My hosts disconnect from vCenter periodically (3 times last month). They're marked as "not responding" , then "disconnected" if i try to manually reconnect them. I have to reboot host.
Service console pings, but SSH or console logins fails : i can type my login at the prompt, but there's no password prompt after. Using Vsphere Client directly on a host results as a timeout. Accessing Management Homepage from HP also.
Some VM are still pinging, etc., but some VMs don't. All VMs are showing as "disconnected" on vCenter. They don't reboot on Host1.
I use HP BL 460c G6 for all nodes, on a c7000 Chassis. Smart Array p410i Controller.
Vcenter events :
24/10/2009 04:59:32 : HA agent on Host2.test.com in cluster TEST has an error : HA agent on the host failed
24/10/2009 04:59:39 : Host Host2.test.com in TEST is not responding
All VM's hosted by server2 are marked are disconnected.

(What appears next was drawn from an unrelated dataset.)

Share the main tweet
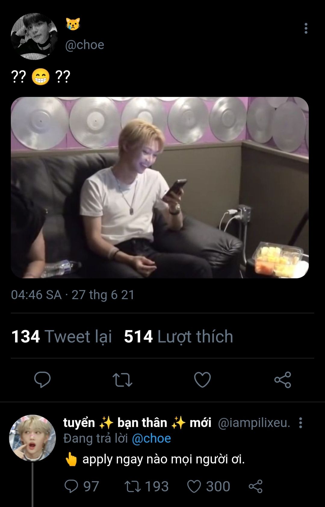The image size is (325, 507). pos(283,379)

Then 14 hours late, other host goes down (edit : but these to consecutive events don't seem to be linked, i'm maybe just unlucky !) :
24/10/2009 19:06:51 : Host Host1.test.com in TEST is not responding
24/10/2009 19:06:51 : Unable to contact a primary HA agent in cluster TEST
The only VM hosted by Host1 was still pinging, but when i tried to remote control it, VM goes down.
*Update : possible answer*
After a call with HP support, and VMWare support, it seems that a controller issue is the cause of the crash of the service console.

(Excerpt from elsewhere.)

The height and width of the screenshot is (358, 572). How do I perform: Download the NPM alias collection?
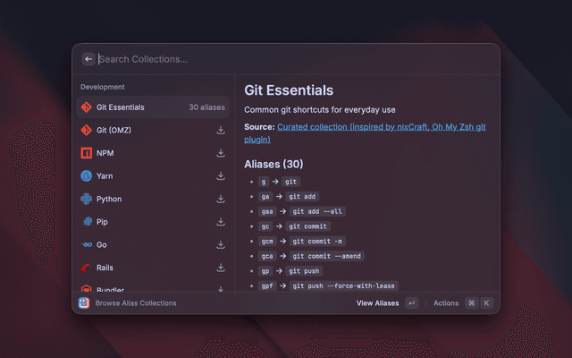coord(221,153)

There's a firmware update (v2.50) concerning Smart Array P212, P410, P410i, P411, and P712m ---> here
Fix for a potential controller hang condition (lockup error code 0XBC) seen during heavy I/O.
Fix for a server operating system hang condition encountered during IO stress tests, such as SQLIO.
Fix for a potential controller hang condition (lockup error code
0XAB) seen when controller is configured in Zero Memory Mode (no cache
module installed)
Fix for a potential controller hang condition that may be seen when a 2nd SATA drive fails in a RAID 6 configuration.
Thanks for your help.
Message was edited by: ROM13
Did you upgrade these hosts or were they clean installs. If they were upgrades, for all the time it would take I would rebuild each one from the latest ESX 4 DVD. It could be remnants from previous install.
Clean installs only
Have you tried moving one of the blades to a different location in the chassis. To a 'known working' one. We have had issues where the test and dev blades (traditionally just stuck on the end slots in the chassis) weren't getting enough power due to the set up of power domains and that caused all sorts of funny errors.
I didn't, it's kind of ... weird !
My chassis is not full of blades, i have 4 empty slots. But ... why not ?
It could also be an hardware problem, since environnement is identical for both of the clusters. But can't find any clues while parsing the logs...
You could also try creating a new cluster in VC and dropping these to hosts in one by one, it might force some checks for HA and other things that might not be apparent.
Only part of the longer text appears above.